DATA EXCERPTS:
********************
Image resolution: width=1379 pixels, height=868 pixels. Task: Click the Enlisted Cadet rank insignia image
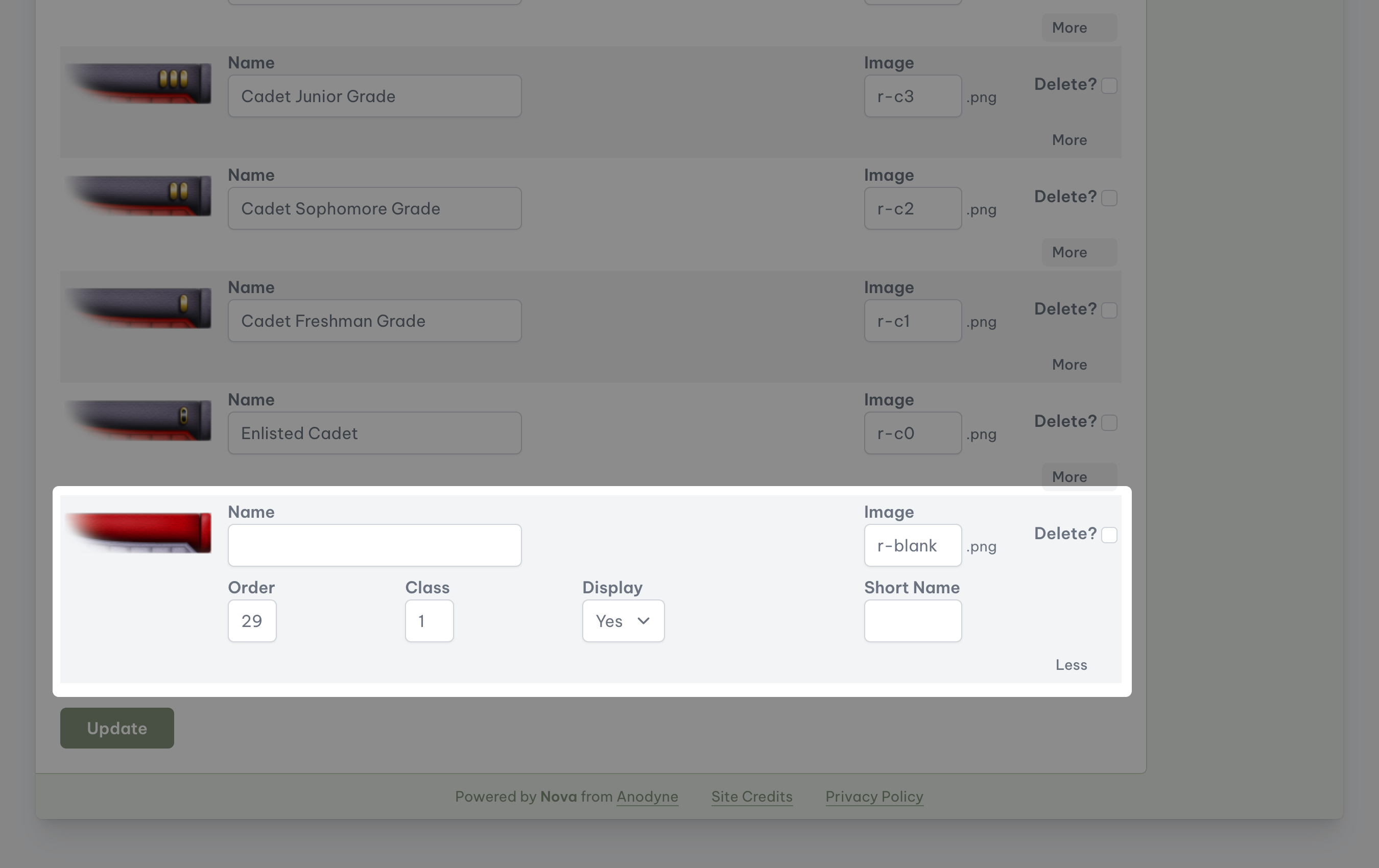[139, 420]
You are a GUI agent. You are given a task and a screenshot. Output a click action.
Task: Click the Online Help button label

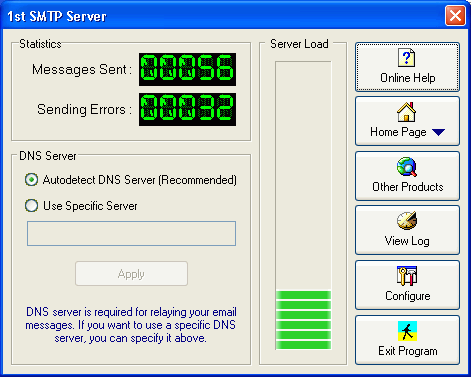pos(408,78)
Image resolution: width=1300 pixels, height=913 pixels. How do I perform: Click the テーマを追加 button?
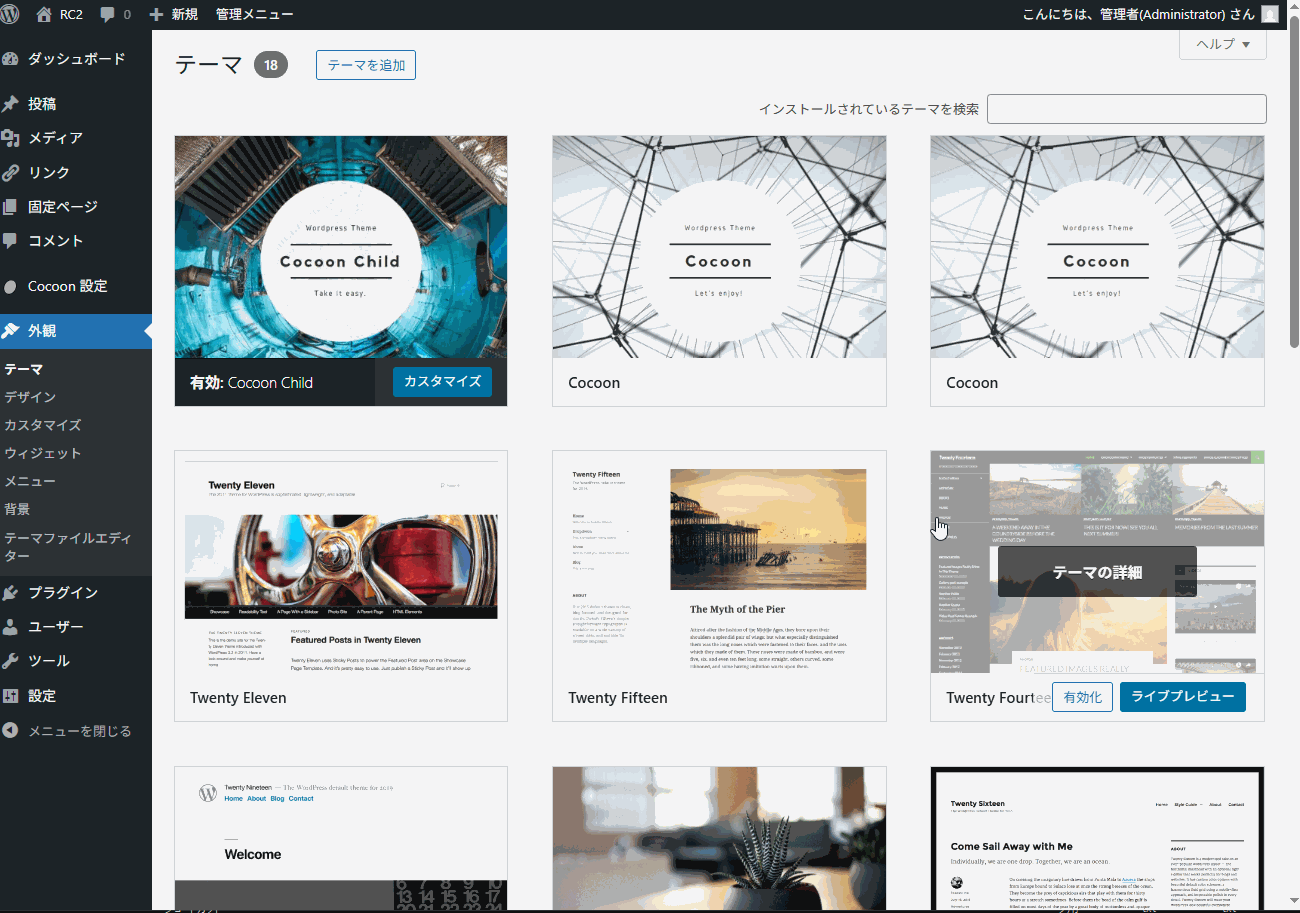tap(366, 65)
********************
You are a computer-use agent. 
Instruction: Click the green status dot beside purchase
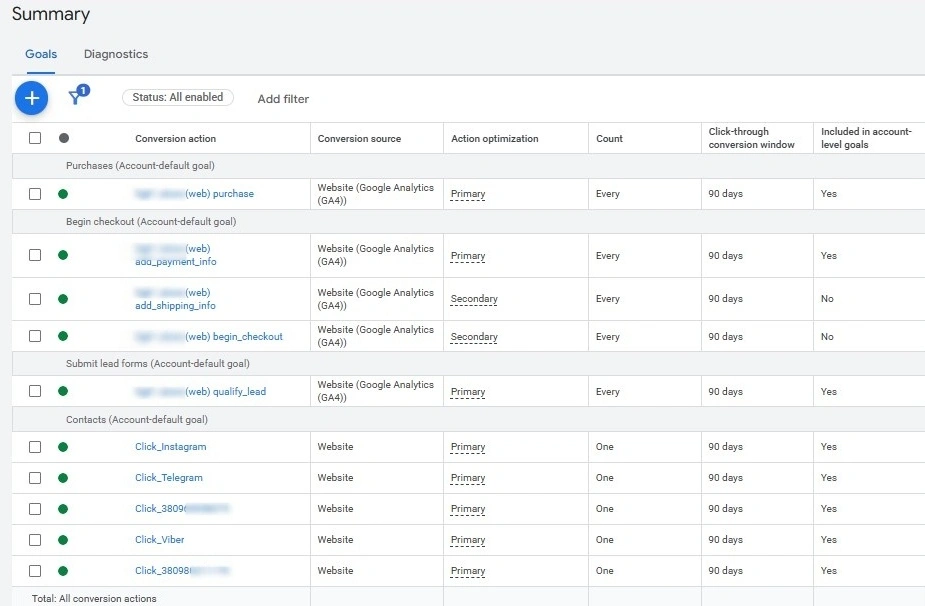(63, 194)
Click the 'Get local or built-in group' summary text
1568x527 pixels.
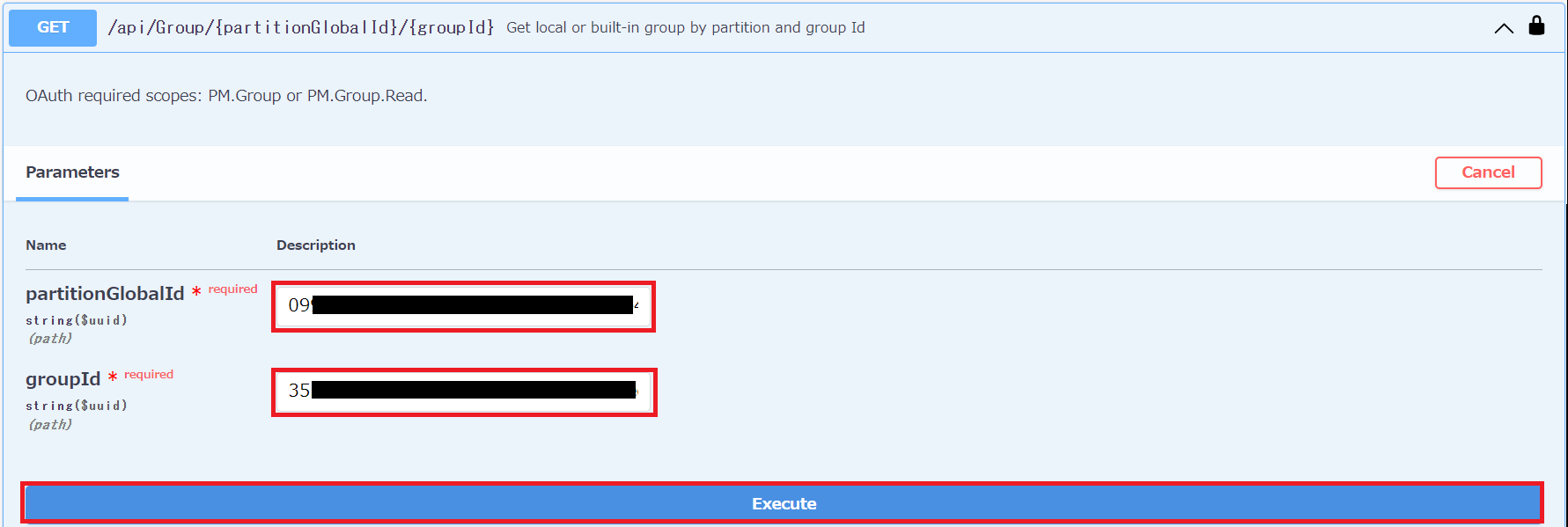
********************
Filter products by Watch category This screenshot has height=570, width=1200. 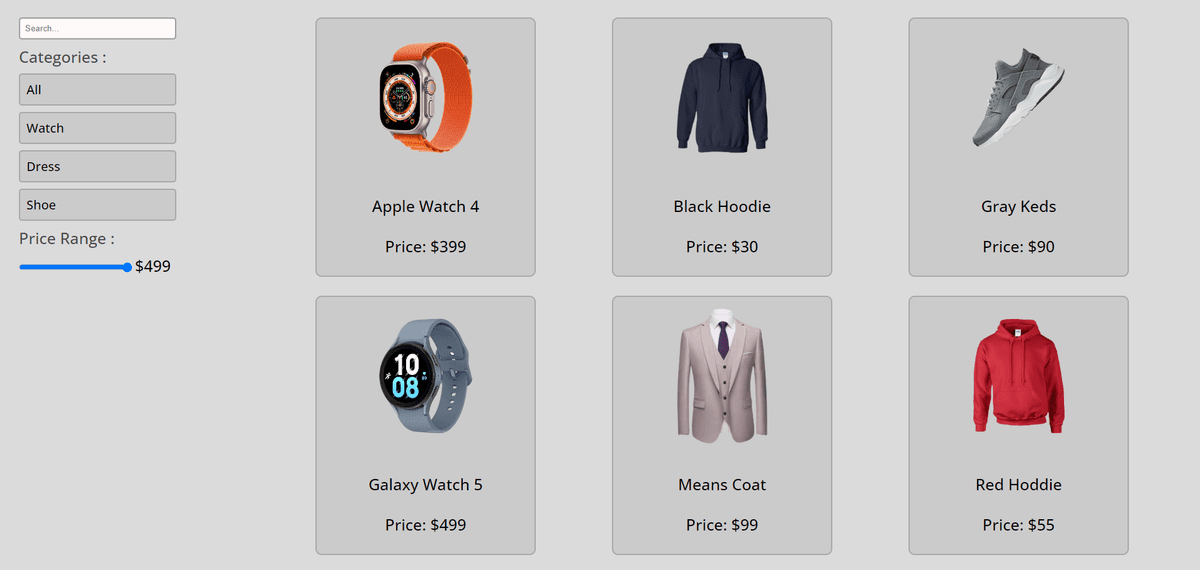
********************
EXERCISE AIM:
Only lines with the word "agent" are wanted. Find and copy them from the records above.

ANSWER TO THIS EXERCISE:
You are a GUI agent. You are given a task and a screenshot. Output a click action.
You are a computer-use agent. 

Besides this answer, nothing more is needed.